SSRI-induced anxiety and even occasional panic attacks are hypothetically mediated by stimulating 5-HT2 receptors in the serotonin pathway that projects to the hippocampus and limbic cortex (12)."

"SSRI-induced insomnia is hypothetically mediated by stimulating 5-HT2 receptors in brain stem sleep centers, particularly the serotonergic pathway that projects to the cholinergic neurons in the lateral tegmentum. Stimulation of the 5-HT3 receptors both in CNS pathways such as the brain stem vomiting center and the pathway to hypothalamus, and the gut itself appears to be responsible for various
gastrointestinal side effects of the SSRIs (13) . Disinhibition of the serotonin pathway from brain stem to hypothalamus, which mediates aspects of appetite and eating behaviors, may be responsible for the reduced appetite, nausea, and even weight loss associated with SSRIs."

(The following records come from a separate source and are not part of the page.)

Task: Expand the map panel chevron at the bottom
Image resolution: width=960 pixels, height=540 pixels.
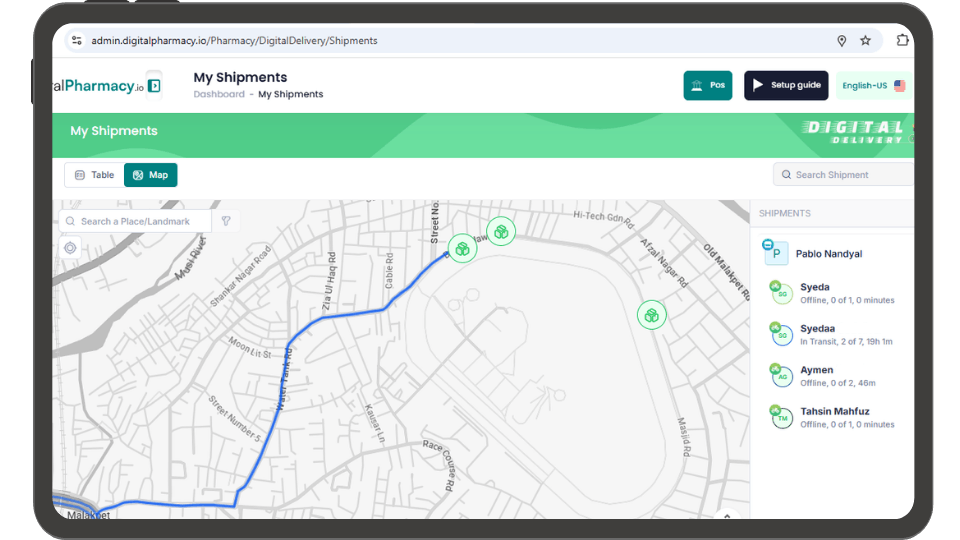Action: [727, 516]
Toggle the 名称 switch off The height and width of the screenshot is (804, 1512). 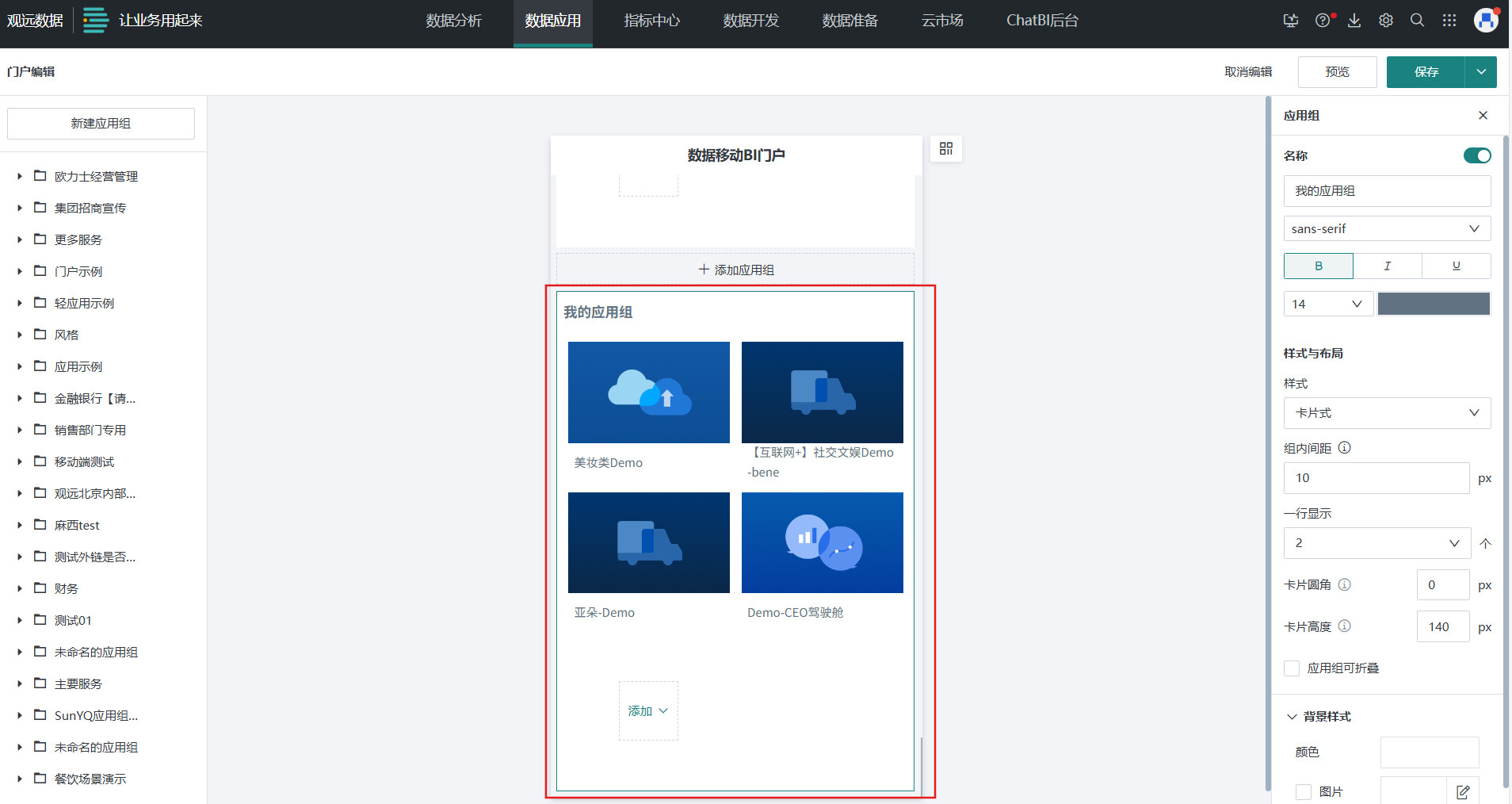pos(1476,155)
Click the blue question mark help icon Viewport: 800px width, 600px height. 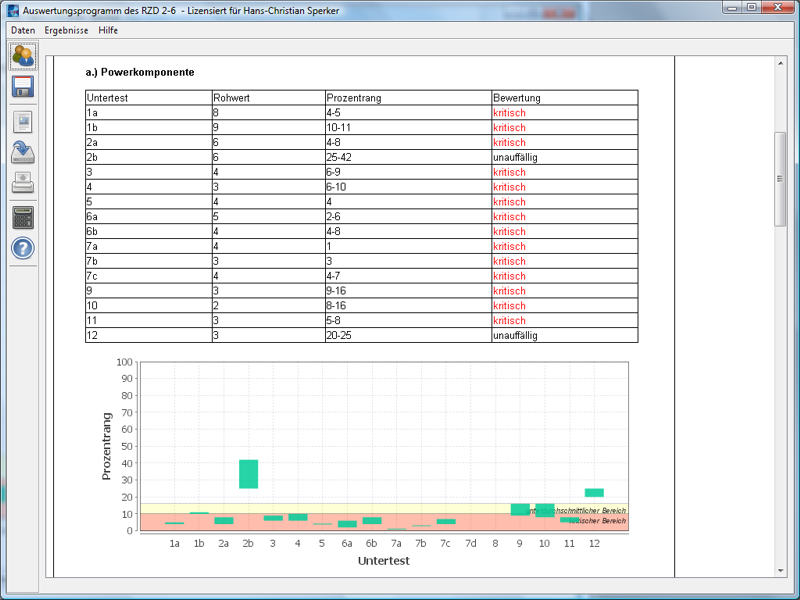tap(23, 249)
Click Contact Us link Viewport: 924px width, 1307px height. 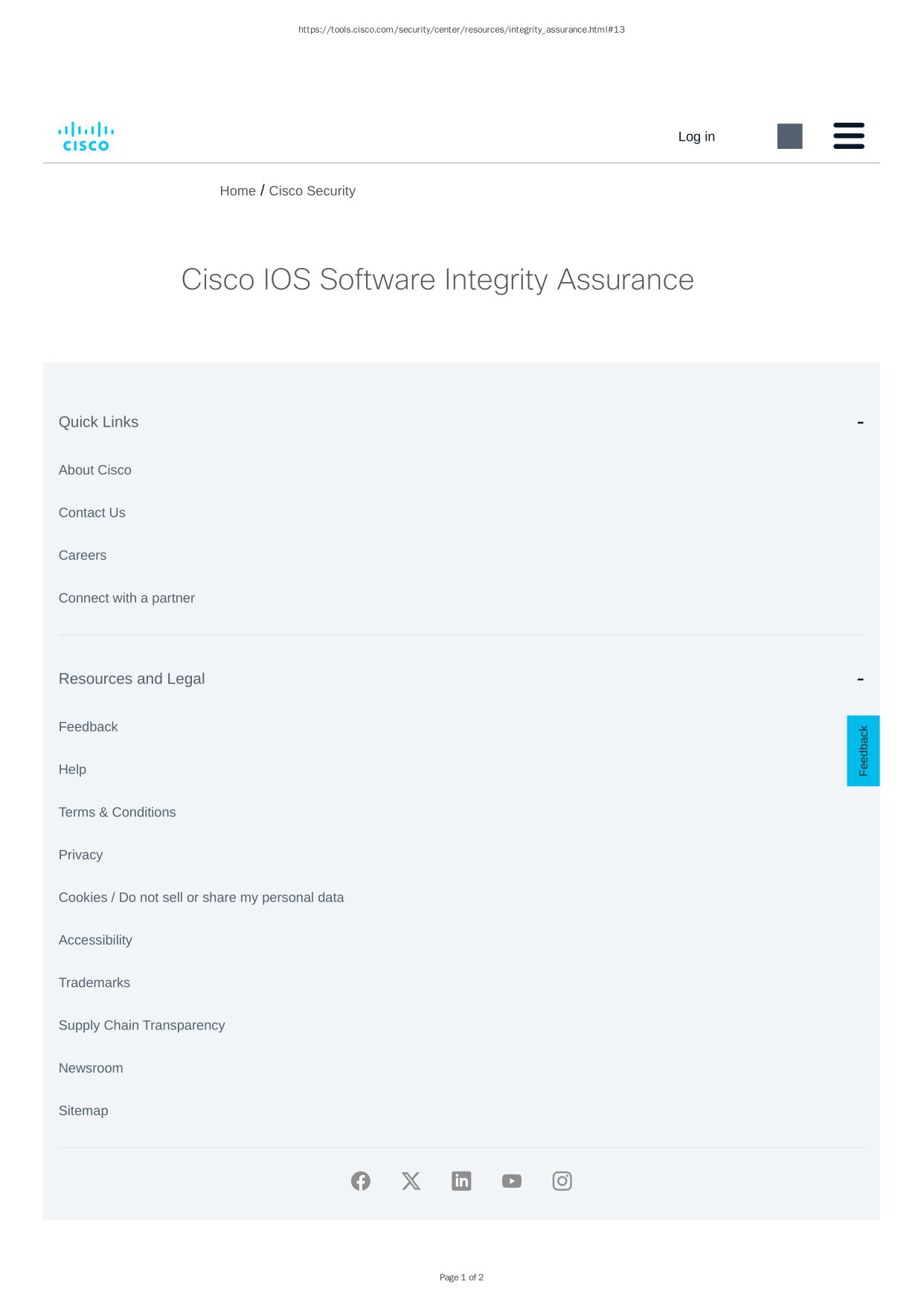(x=92, y=513)
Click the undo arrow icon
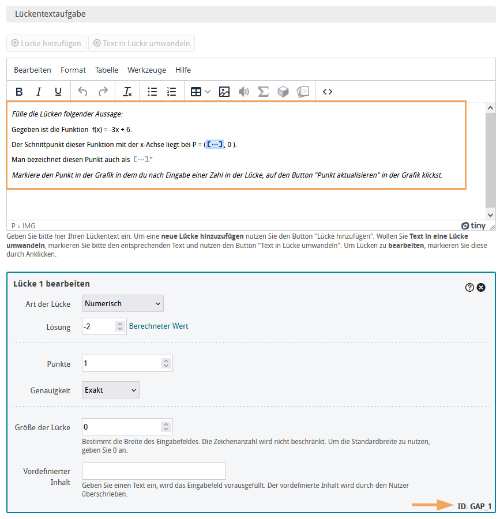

"The so called synaptic plasticity or neuroplasticity is the adaptive ability of the human brain. If the right neurons are stimulated with adequate intensity within certain time constraints, a long-term change occurs, such as alterations in dendritic function, synaptic remodeling, long-term potentiation, axonal sprouting, neurite extention, synaptogenesis, and even neurogenesis (25-27). This stimulation may result from environmental events or psychotropic drugs including the antidepressants. For a long period of time, much of the biological investigations in psychiatry has focused on synaptic pharmacology, especially on neurotransmitter turnover and neurotransmitter receptors, disregarding this brain-adaptive ability (26,27).
Recently, Hyman and Nestler proposed a framework for understanding psychotropic drug action "initiation and adaptation". This framework capitalizes on recent advances in molecular neurobiology and places acute and chronic drug effects in a functional context (26)."

It's a very good article!

Posted by: Ana at June 2, 2008 04:34 AM

Don't know exactly where to put this, but know Sarah would want it:

http://www.nationalpost.com/news/canada/story.html?id=556812

Posted by: noni at June 2, 2008 09:53 AM

As a studying physician, I think antidepressants are very over prescribed.

My solution would be to have depression conditions managed by specialists, and at least by psychiatrists. Having a general practitioner dispense SSRIs with no complimentary therapy to address possible underlying issues is the biggest problem with antidepression medication, at least as I see it. I think that the condition and treatment are so nuanced that they require additional training above and beyond what a general practitioner might have.

I know that antidepressant medication is very useful for some people, but has also become a crutch for physicians that want a quick and easy way to deal with psychosocial and emotional issues that have less cut and dry treatment procedures than "prescribe medication XX." I think this is one of the manifestations of the underlying problems in medical practice, but that is another rant. I think it is a false dilemma to say that one must either accept antidepressant treatment as it exists fully or completely cease manufacture of the medication. Some simply support a smarter usage of the medication.

I will close with saying that I think it is awful that patients like my best friend's mother, who after losing her husband of over 20 years to lung cancer, was prescribed antidepressants when she still felt grief about her husband's death -one month later-. Are we such a society that any negative emotion is to immediately be considered pathological?

Posted by: Matt at June 3, 2008 07:07 PM

Matt, medical stuff isn't that straightforward either. Many drugs seem to exchange one health problem for another and doctors don't seem to pay enough attention to supplements or sometimes to special diets.
Prozac does create a quasi-drunken state sometimes. Prozac is like LSD or PCP, caffeine, and alcohol all combined in a capsule. There is also an impairment of judgment that makes the drug especially dangerous for females, young people, people with disabilities, elderly people, people in bad neighborhoods. . . I've just mentioned the majority of the population. Stay off that garbage. Prozac can also cause depression, anxiety, and obsessive-compulsive stuff.